Bilecik’te bulunan Küçükelmalı Tabiat Parkı ve el değmemiş doğası ile Bozcaarmut Göletleri; Pazaryeri ilçesine bağlı Küçükelmalı ve Bozcaarmut köylerinde bulunuyor. Güzergâhların neredeyse aynı olması sebebiyle ziyaretçiler bu noktada kendilerini şanslı hissedebilir. Her iki gölet için de ziyaretçiler ve fotoğraf severler, öncelikle Pazaryeri’nde bulunan Kınık Köyü’ne ulaşıp, ardından yola devam ederek Küçük Elmalı Köyü’ne ve köy içinde bulunan Küçük Elmalı Tabiat Parkı’na ulaşabilir. Bu yolculuk yaklaşık 40 km civarında sürmektedir. Küçük Elmalı Köyü girişine yakın yerde bulunan sapaktan sola ayrılarak yaklaşık 10 km gidildiğinde ise Bozcaarmut Göleti karşımıza çıkar. Her iki gölet için de ulaşım son derece kolay olmakla birlikte, aracın camını hafif araladığınızda orman kokusu ve tertemiz hava ile doğal güzellikleri içinize çekebilirsiniz. Yoğun şehir hayatının keşmekeşi, kent gürültüsü ve kirliliğinden uzak tertemiz havası ve sessizliği ile ziyaretçiler her iki gölete de yoğun ilgi göstermektedirler. Göletlerin kenarlarında piknik yapılıp balık tutulmakta olup yürüyüş yolları ile ormanın derinliklerinde gezintiye çıkılabilmektedir. Doğal orman dokusuna sahip olan göletler ve çevresinde karaçam, kayın ve meşe ağaçları bulunmaktadır.
Selöz Göleti’nin bu fotoğrafı, aynı pozlama değerlerinde iki adet fotoğraftan oluşmaktadır. Ön planda suyun içinde bulunan yukarı uzanan dal parçasının olduğu kısım ve ikinci planda arka tarafta bulunan toprak ile ağaçların olduğu kısım. Bu kare sabah saatlerinde bulutlu bir havada uzun pozlama ile çekildi.

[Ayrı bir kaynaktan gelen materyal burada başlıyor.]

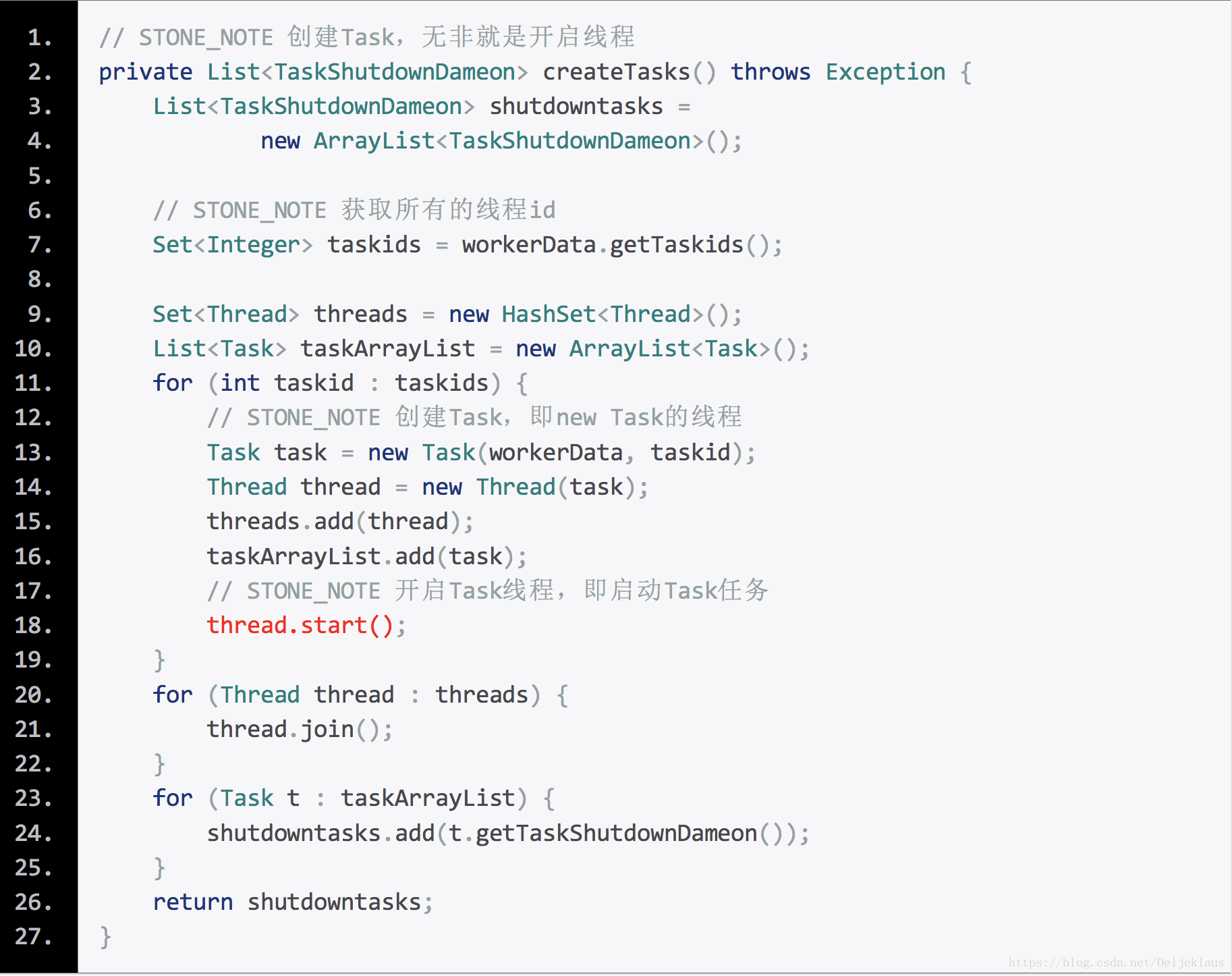Click the first STONE_NOTE comment line

pyautogui.click(x=367, y=37)
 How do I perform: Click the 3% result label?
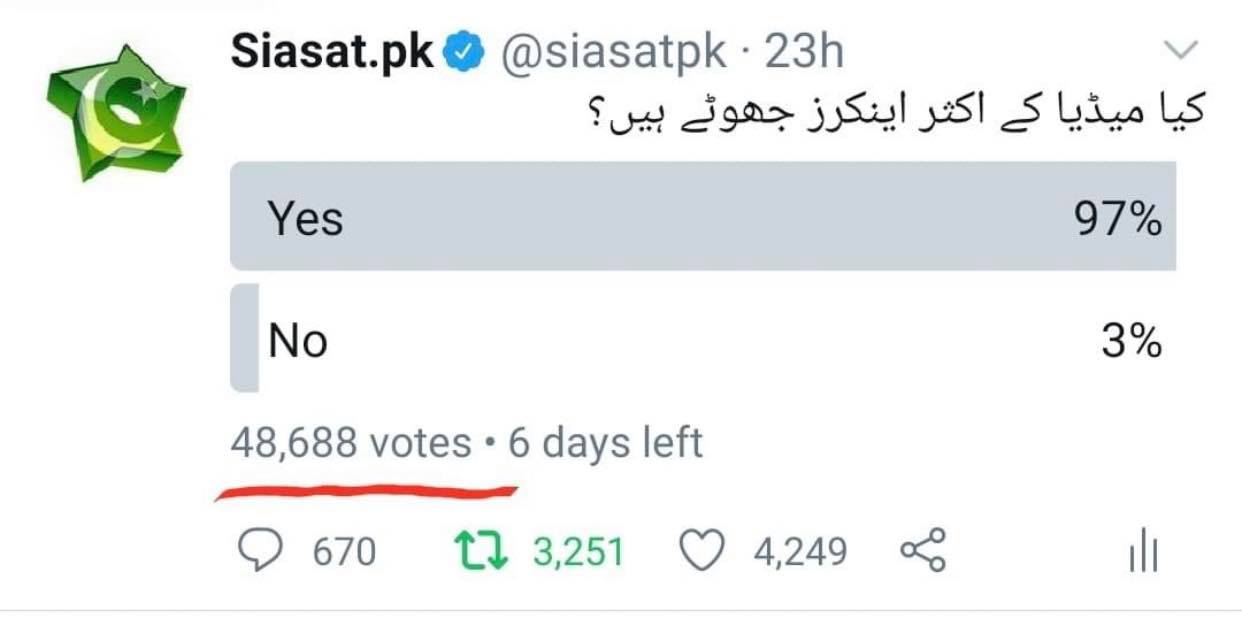[1131, 342]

Kışın özellikle ormanlık alanlar, göl ve su birikintilerinin olduğu yerler muazzam görüntüler verir. 2019 yılının kış ayında merkeze bağlı Abbaslık Köyü’nü Kapaklı Köyü’ne doğru geçmişken, solda bulunan bir su birikintisi hemen gözüme çarpmıştı. Su birikintisinin kenar sıra ağaçlarla çevrili olması, ağaçların dallarında bulunan karlar, gökyüzünün az bulutlu olması, renklerinin su birikintisine yansıması ve su birikintisinin yarım kadraj alınması, bu güzel fotoğrafı oluşturdu.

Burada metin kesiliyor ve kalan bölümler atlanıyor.